Footrace in Boston, Massachusetts, USA

The 1968 Boston Marathon took place on Friday, April 19, 1968. It was the 72nd time the Boston Marathon was organized. The race featured 1,012 official entrants, with 890 starting the race.

This was the final edition of the Boston Marathon run on a day other than Monday, as the Patriots' Day holiday was moved to the third Monday in April prior to the 1969 edition.

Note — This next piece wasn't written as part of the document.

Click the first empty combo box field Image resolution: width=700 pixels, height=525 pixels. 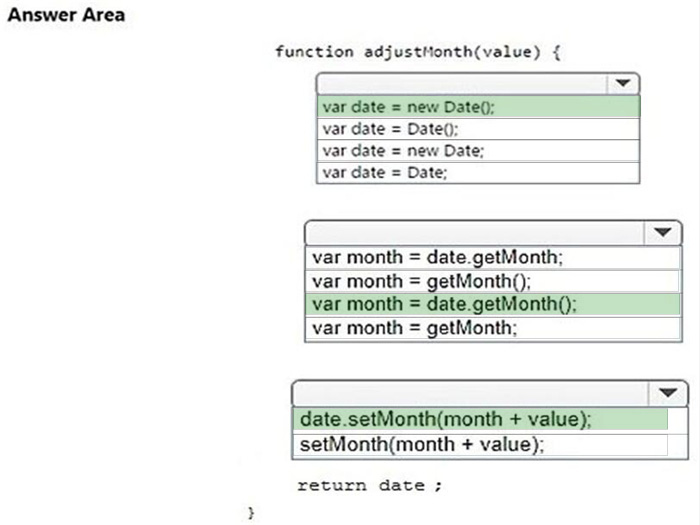click(462, 83)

The race was won by Amby Burfoot, a senior at Wesleyan University, in 2:22:17.

==Results==
===Men===

| Position | Athlete | Nationality | Time |
|---|---|---|---|
| 1 | Amby Burfoot | United States | 2:22:17 |
| 2 | William Clark | United States | 2:22:49 |
| 3 | Alfredo Peñaloza | Mexico | 2:25:06 |
| 4 | Pablo Garrido | Mexico | 2:25:07 |
| 5 | Ron Daws | United States | 2:29:17 |
| 6 | Bob Deines | United States | 2:30:13 |
| 7 | José García | Mexico | 2:30:29 |
| 8 | Mikko Ala-Leppilampi | Finland | 2:31:35 |
| 9 | Danny McFadzean | United Kingdom | 2:32:27 |
| 10 | August Mulreke | United States | 2:34:15 |

Other notable participants included John J. Kelley (14th).

Source:

===Women===
Women were not officially allowed to enter until 1972, but their first-place results from 1966 through 1971 were later ratified by the Boston Athletic Association. Bobbi Gibb of Winchester, Massachusetts, finished first among women runners, credited with a time of 3:30:00. Gibb is also recognized as the 1966 and 1967 women's champion.